GOAL ▸
Rewrite the lines below with every "screenshot" replaced by "screen capture" and nothing else changed. Omit the pictures from your version.

Stored entries:
------------------------

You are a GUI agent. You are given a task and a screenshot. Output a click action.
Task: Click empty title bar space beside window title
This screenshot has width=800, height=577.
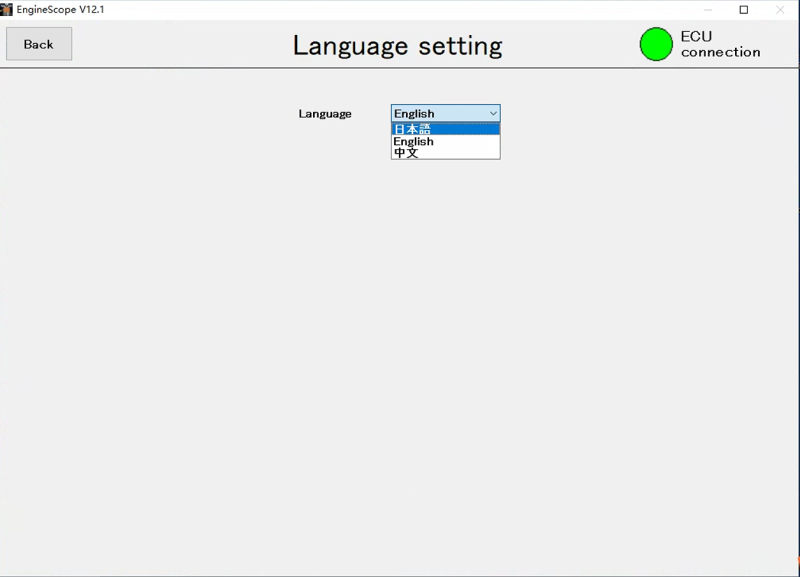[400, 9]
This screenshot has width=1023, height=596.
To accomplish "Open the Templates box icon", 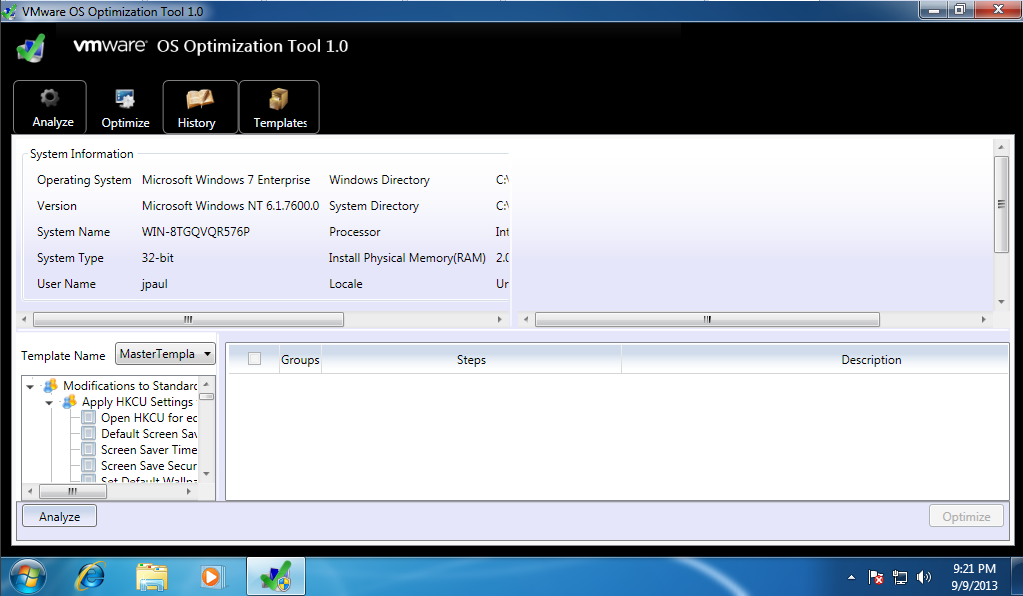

------------------------

SOLVED EXERCISE ▸
You are a GUI agent. You are given a task and a screen capture. Output a click action.
Task: Click empty title bar space beside window title
This screen capture has width=800, height=577.
[400, 9]
This screen capture has width=1023, height=596.
To accomplish "Open the Templates box icon", 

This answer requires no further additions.